The fury was ignited by the May 25 killing of George Floyd, a black man who suffocated beneath the knee of a white police officer, and whose agonizing death was filmed by bystanders.
The demonstrations have mostly been peaceful, but some have degenerated into violence and looting as night falls.
James Mattis praises the protestors and condemns Trump’s response
Mattis wrote that the protesters’ call for equal justice was a “wholesome and unifying demand.”
And he slammed the decision to use force to clear peaceful protesters from near the White House on Monday to allow Trump to pose for photographs at a nearby damaged church, calling it an “abuse of executive authority.”
The photo op has become a lightning rod for criticism of Trump’s handling of the crisis, with religious leaders, politicians, and onlookers around the country expressing outrage.
“When I joined the military, some 50 years ago, I swore an oath to support and defend the Constitution,” Mattis stated.
“Never did I dream that troops taking that same oath would be ordered under any circumstance to violate the Constitutional rights of their fellow citizens — much less to provide a bizarre photo op for the elected commander-in-chief, with military leadership standing alongside.”
Trump hits back at James Mattis; calls him ‘overrated’
Trump dismissed Mattis with a tweet, rehashing his claim that he “essentially” fired his Pentagon chief.
…His primary strength was not military, but rather personal public relations.

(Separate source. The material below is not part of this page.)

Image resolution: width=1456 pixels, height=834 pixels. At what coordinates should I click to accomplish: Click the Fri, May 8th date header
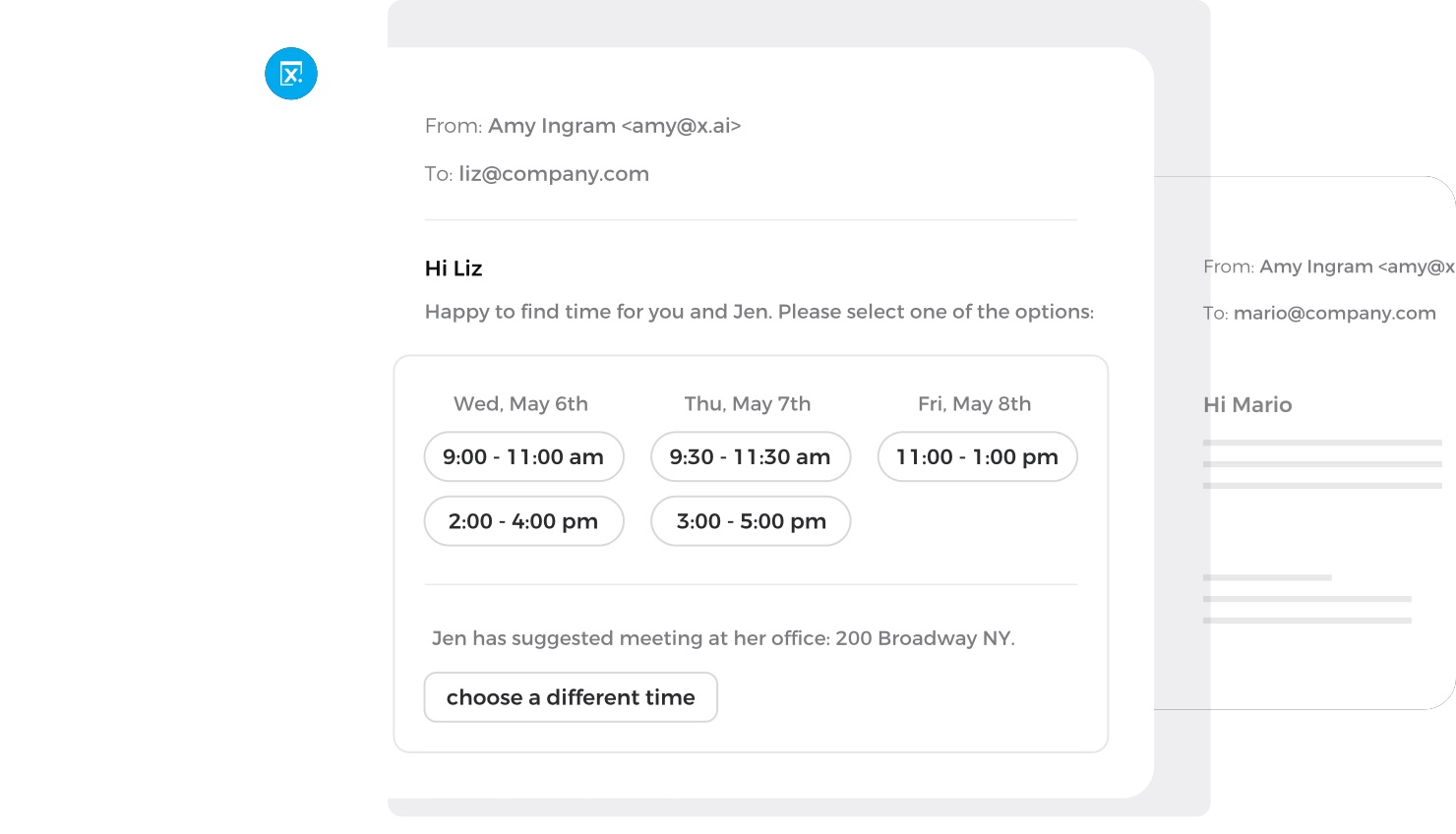(x=974, y=403)
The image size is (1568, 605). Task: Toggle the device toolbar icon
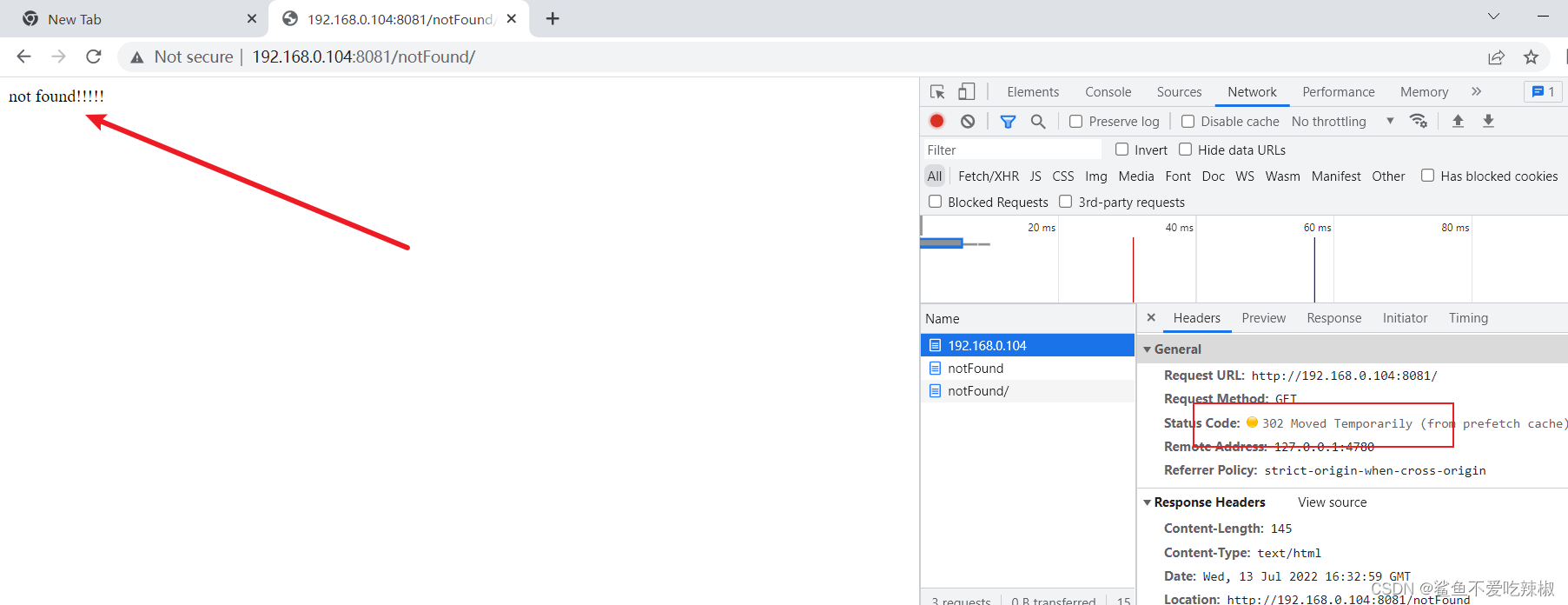point(966,92)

I gave him a new life, things to do, and battles to win, but he seldom “brought home the bacon”. I didn’t like his “leadership” style or much else about him, and many others agree. Glad he is gone!
— Donald J. Trump (@realDonaldTrump) June 4, 2020
“Probably the only thing Barack Obama and I have in common is that we both had the honor of firing Jim Mattis, the world’s most overrated General,” the president wrote.
“I asked for his letter of resignation, & felt great about it. His nickname was ‘Chaos’, which I didn’t like, & changed it to ‘Mad Dog.’ His primary strength was not military, but rather personal public relations. I gave him a new life, things to do, and battles to win, but he seldom ‘brought home the bacon’. I didn’t like his ‘leadership’ style or much else about him, and many others agree. Glad he is gone!”
Mattis was head of US Central Command when Obama fired him in 2013 over his hawkish views on Iran.
American generals join in to echo Mattis’ statement
For months after Mattis resigned, he refused to criticize Trump publicly, insisting the military must remain apolitical.
Wednesday’s statement appeared to signaled he no longer felt bound by that sentiment, as he called for solidarity — with or without the president.
“We can unite without him, drawing on the strengths inherent in our civil society,” Mattis wrote.
Retired Marine Corps General John Allen echoed Mattis’ criticism of Trump after his speech threatening to deploy the US military against American citizens.
“To even the casual observer, Monday was awful for the United States and its democracy,” the former commander of US and NATO forces in Afghanistan wrote in Foreign Policy.
“The president’s speech was calculated to project his abject and arbitrary power, but he failed to project any of the higher emotions or leadership desperately needed in every quarter of this nation during this dire moment.”
Allen, president of the Brookings Institution, also took aim at the president’s church photo-op.
“Donald Trump isn’t religious, has no need of religion, and doesn’t care about the devout, except insofar as they serve his political needs,” he wrote.
General Mark Milley also weighs in on the debate
General Mark Milley in a letter to all branches of the United States Armed Forces, asked them to remain committed to the principles of the American Constitution. Trump had earlier left Milley in charge of the Administration’s response to the ongoing protests.
He said that every member of the Armed Forces to remain committed to the ideals embodied in the American constitution.
“We in uniform remain committed to our national values and principles embedded in the Constitution”, said Milley.